The 22nd International Workshop on Neutrinos from Accelerators (NuFact 2021) was held from 6 to 11 September, attracting a record 450 participants either online or in Cagliari, Italy. NuFact addresses topics in neutrino oscillations and neutrino-scattering physics, neutrino beams, muon physics, neutrinos beyond the Standard Model and the latest generation of neutrino detectors. The 2021 edition was organised by the Cagliari Division of INFN, the Italian Institute for Nuclear Physics and the University of Milano-Bicocca.
At the time of the first NuFact in 1999, it wasn’t at all clear that accelerator experiments could address leptonic CP violation in neutrinos. Fits still ignored θ13, which expresses the relatively small coupling between the third neutrino mass eigenstate and the electron, and the size of the solar-oscillation mass splitting, which drives the CP-violating amplitude. Today, leading experiments testify to a precision era of neutrino physics where every parameter in the neutrino mixing matrix must be fitted. TK2, NOvA and MINERvA all reported new analyses and speakers from Fermilab updated the conference on the commissioning of the laboratory’s short-baseline experiments ICARUS, MicroBooNE and SBND, which seek to clarify experimental hints of additional “sterile” neutrinos. After a long journey from CERN to Fermilab, the ICARUS detector, the largest and most downstream of the three liquid-argon detectors in the programme, has been filled with liquid argon, and data taking is now in full swing.

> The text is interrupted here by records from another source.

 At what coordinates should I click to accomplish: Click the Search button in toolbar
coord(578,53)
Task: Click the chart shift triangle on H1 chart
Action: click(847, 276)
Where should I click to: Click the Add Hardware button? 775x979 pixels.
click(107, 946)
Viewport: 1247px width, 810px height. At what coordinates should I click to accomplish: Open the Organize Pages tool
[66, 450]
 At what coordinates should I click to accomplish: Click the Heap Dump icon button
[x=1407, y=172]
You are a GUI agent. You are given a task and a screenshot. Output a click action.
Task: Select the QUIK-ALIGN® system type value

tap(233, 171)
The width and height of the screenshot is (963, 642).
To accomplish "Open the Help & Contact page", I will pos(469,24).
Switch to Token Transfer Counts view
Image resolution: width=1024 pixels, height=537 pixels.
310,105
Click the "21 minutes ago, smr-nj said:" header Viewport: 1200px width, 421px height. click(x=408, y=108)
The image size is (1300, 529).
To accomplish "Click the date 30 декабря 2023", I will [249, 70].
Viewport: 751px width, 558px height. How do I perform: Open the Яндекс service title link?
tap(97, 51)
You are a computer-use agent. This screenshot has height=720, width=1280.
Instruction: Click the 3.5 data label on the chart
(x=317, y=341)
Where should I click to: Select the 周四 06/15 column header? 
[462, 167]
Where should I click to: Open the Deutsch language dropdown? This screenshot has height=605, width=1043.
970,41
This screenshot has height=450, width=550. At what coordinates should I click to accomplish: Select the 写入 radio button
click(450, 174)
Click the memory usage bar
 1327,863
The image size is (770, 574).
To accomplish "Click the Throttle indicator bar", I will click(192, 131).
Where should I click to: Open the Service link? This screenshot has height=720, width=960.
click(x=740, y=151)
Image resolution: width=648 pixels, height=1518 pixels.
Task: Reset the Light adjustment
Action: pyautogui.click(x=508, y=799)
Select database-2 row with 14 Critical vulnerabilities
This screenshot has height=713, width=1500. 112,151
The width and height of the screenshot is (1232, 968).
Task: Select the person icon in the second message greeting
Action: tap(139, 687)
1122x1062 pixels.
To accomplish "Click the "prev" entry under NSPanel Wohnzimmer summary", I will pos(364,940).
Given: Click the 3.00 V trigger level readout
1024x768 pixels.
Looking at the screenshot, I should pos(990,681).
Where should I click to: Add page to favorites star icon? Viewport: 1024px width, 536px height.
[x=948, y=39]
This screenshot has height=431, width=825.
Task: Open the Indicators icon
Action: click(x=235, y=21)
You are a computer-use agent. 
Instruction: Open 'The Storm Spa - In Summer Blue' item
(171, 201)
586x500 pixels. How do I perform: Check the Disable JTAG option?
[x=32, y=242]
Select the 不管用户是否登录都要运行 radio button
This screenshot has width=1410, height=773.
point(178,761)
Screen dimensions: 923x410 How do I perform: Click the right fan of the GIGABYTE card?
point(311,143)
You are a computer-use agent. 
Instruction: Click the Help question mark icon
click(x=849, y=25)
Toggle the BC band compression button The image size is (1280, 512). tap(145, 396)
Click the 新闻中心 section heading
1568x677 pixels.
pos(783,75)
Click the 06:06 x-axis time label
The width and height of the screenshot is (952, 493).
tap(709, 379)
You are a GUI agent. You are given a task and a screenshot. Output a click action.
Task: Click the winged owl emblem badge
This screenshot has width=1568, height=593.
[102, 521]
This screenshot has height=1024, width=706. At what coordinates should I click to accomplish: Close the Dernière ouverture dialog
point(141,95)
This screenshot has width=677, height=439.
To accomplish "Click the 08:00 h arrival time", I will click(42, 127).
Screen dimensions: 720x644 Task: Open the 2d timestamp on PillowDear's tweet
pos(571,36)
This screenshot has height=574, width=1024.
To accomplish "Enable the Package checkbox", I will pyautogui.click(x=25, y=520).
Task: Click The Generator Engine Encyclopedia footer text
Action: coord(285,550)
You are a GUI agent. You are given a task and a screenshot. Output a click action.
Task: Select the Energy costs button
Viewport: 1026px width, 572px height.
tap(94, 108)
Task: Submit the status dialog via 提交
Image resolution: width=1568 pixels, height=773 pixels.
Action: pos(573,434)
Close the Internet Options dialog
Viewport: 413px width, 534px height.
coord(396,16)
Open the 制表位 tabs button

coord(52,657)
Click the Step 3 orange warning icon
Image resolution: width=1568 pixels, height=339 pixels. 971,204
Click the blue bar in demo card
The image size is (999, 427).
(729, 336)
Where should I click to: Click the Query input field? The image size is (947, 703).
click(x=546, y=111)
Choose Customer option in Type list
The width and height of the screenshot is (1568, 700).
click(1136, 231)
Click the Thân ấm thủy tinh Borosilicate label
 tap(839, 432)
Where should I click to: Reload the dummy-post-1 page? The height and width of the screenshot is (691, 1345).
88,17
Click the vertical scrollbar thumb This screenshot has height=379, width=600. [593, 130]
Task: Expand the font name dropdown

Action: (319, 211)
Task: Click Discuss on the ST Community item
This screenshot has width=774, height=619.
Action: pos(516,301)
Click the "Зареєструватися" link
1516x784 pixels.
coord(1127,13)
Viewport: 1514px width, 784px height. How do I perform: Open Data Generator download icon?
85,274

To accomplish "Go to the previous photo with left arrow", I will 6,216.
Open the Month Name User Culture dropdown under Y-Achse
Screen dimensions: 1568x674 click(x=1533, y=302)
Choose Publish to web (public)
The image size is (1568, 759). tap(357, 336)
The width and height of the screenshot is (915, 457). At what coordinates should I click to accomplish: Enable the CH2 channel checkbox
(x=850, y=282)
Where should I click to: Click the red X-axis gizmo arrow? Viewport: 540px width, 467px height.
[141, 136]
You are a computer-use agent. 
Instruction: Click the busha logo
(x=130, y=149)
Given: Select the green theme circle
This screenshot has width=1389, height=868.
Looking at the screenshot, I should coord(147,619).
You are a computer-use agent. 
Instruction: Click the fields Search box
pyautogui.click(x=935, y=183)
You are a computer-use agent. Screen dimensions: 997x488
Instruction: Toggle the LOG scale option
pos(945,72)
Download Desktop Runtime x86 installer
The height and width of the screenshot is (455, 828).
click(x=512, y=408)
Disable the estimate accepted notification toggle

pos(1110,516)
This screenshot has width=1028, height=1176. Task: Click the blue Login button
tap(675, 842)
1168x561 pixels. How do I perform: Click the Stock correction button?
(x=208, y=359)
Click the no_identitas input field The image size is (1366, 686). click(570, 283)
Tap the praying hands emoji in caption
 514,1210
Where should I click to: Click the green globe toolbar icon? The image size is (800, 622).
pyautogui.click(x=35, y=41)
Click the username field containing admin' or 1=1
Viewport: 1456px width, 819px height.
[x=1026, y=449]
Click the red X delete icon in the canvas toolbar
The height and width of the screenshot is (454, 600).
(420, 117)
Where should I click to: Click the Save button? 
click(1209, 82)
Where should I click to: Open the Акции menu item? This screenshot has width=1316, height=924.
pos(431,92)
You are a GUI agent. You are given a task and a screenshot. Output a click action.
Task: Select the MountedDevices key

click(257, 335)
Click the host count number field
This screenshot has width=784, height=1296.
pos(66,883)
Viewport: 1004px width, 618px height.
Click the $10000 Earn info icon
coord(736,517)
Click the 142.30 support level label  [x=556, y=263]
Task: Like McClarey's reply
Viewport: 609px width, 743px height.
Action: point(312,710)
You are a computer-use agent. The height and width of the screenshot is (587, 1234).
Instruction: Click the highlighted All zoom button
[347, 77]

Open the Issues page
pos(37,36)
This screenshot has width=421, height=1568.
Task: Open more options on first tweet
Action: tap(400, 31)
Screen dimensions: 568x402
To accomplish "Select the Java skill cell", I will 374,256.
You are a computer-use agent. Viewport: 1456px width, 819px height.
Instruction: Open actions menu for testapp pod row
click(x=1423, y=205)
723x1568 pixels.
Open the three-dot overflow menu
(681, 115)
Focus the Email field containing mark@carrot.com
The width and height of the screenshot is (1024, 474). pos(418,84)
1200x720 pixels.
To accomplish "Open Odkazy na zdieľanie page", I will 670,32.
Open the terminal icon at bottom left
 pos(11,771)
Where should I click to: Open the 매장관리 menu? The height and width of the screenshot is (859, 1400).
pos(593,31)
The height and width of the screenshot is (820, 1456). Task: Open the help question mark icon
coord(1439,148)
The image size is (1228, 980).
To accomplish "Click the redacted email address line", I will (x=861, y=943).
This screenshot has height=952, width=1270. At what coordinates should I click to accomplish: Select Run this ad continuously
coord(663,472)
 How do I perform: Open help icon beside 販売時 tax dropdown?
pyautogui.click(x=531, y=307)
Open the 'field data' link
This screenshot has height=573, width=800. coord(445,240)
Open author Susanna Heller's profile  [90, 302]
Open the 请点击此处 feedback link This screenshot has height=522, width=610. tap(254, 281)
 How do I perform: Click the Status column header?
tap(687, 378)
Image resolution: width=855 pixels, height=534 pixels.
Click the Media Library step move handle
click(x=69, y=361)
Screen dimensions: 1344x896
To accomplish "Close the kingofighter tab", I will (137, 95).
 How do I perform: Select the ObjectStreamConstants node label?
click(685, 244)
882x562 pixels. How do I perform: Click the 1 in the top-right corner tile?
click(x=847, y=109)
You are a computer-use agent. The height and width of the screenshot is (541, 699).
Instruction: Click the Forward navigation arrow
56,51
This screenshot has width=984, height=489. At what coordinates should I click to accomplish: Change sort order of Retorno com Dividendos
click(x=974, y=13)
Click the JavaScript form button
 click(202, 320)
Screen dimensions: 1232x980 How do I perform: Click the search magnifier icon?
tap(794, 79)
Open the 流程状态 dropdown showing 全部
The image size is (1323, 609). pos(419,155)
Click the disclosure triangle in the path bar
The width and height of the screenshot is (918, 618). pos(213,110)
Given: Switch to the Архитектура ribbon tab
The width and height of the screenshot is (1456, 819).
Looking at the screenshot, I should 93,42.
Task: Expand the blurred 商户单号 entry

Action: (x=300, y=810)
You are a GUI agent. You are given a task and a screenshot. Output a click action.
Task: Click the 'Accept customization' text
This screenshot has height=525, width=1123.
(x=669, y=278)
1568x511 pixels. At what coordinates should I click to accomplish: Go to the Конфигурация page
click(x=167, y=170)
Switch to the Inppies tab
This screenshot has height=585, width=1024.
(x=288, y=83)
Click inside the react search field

As we strive to pin down the values of the neutrino mixing matrix with a precision approaching that of the CKM matrix, NuFact serves as a key forum for collaborations between theorists and experimentalists. Simon Corrodi (Argonne) showed how the latest results from Fermilab on the g-2 anomaly may suggest new physics in lepton couplings, with potential implications for neutrino couplings and neutrino propagation. Collaboration with accelerator physicists is also important. After the discovery in 2012 that θ13 is nonzero, the focus of experiments with artificial sources of neutrinos turned to the development of multi-MW beams and the need for new facilities. Keith Gollwitzer (Fermilab) kicked off the discussion by summarising Fermilab’s outstanding programme at the intensity frontier, paving the way for DUNE, and Megan Friend (KEK) presented impressive progress in Japan last year. The J-PARC accelerator complex is being upgraded to serve the new T2K near detector, for which the final TPC anode and cathode are now being tested at CERN. The J-PARC luminosity upgrade will also serve the Hyper-Kamiokande experiment, which is due to come online on approximately the same timeline as DUNE. Though the J-PARC neutrino beam will be less intense and by design more monochromatic than that from Fermilab to DUNE, the Hyper-Kamiokande detector will be both closer and larger, promising comparable statistics to DUNE, and addressing the same physics questions at a lower energy.
ENUBET and nuSTORM could operate in parallel with DUNE and Hyper-Kamiokande
A lively round-table discussion featured a dialogue between two of the experiments’ co-spokespersons, Stefan Söldner-Rembold (Manchester) and Francesca Di Lodovico (King’s College London). Both emphasised the complementarity of DUNE and Hyper-Kamiokande, and the need to reduce systematic uncertainties with ad-hoc experiments. J-PARC director Takahashi Kobayashi explored this point in the context of data-driven models and precision experiments such as ENUBET and nuSTORM. Both experiments are in the design phase, and could operate in parallel with DUNE and Hyper-Kamiokande in the latter half of this decade, said Sara Bolognesi (Saclay) and Kenneth Long (Imperial). A satellite workshop focused on potential synergies between these two CERN-based projects and a muon-collider demonstrator, while another workshop explored physics goals and technical challenges for “ESSnuSB” – a proposed neutrino beam at the European Spallation Source in Lund, Sweden. In a plenary talk, Nobel laureate and former CERN Director-General Carlo Rubbia went further still, exploring the possibility of a muon collider at the same facility.
The next NuFact will take place in August 2022 in Salt Lake City, Utah.